Residenze sociosanitarie ferme al 2017, “Dipende da noi” lancia l’allarme: «Servono risposte vere, non deroghe senza criterio». Il movimento civico organizza un incontro il 12 giugno alle 21,15 a Civitanova per discutere di sanità, servizi e lavoro: «Liste d’attesa infinite, il Centro Alzheimer dimenticato, la Regione è immobile da cinque anni».

Il contesto sociosanitario è un tema urgente che deve entrare nell’agenda della regione Marche. Ne è convinta Dipende da noi che attraverso la consigliera comunale di Civitanova Elisabetta Giorgini e il coordinatore regionale Roberto Mancini analizzano l’offerta dei servizi: «Nelle Marche l’ultimo atto di fabbisogno è del 2017 – dicono – un Piano fortemente datato che necessita di urgente revisione. La giunta Regionale non ha ancora emanato il nuovo piano del fabbisogno e ha scelto di autorizzare in deroga al provvedimento del 2017 un totale di 218 posti residenziali e 48 semiresidenziali, in 19 strutture. E’ peraltro curioso che i posti autorizzati in deroga siano stati quelli che avevano avuto risposta negativa perché incompatibili con le indicazioni del piano di fabbisogno.
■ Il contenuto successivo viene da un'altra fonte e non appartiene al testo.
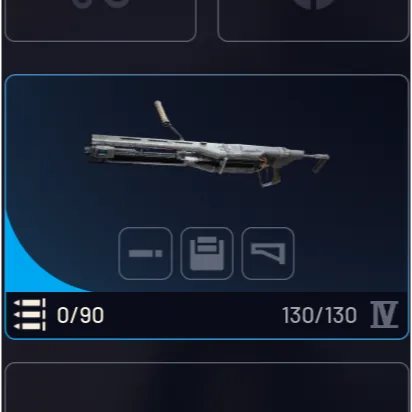Click the tan grip on top of rifle
Image resolution: width=412 pixels, height=412 pixels.
(x=163, y=113)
Molti altri enti potrebbero non aver presentato domanda, non perché non vi fossero esigenze, ma sapendo che sarebbe stata respinta ai sensi della vigente normativa.

Civitanova dove le liste d’attesa per gli anziani non autosufficienti sono interminabili, con questa deroga sembra essere completamente ignorata. Ad oggi mentre alcuni centri vengono autorizzati, altre strutture, che non hanno presentato domanda, restano fuori dal processo. Dopo cinque anni di totale silenzio su un tema così urgente e sempre più in crescita come i posti per centri semiresidenziali e residenziali la regione tampona con una deroga scontentando i più».

Un altro punto posto sotto osservazione è quello del centro per Alzheimer: «Il sindaco e l’assessore Saltamartini avevano infatti garantito l’inserimento di posti specifici nel piano regionale, ma ad oggi non ci sono certezze sul futuro di questa struttura. Solo con un aggiornamento del piano di fabbisogno, che non dovrebbe limitarsi si soli servizi diurni e residenziali, e con interventi mirati si potrà veramente dare risposte a chi oggi è in attesa di sostegni dignitosi e tempestivi».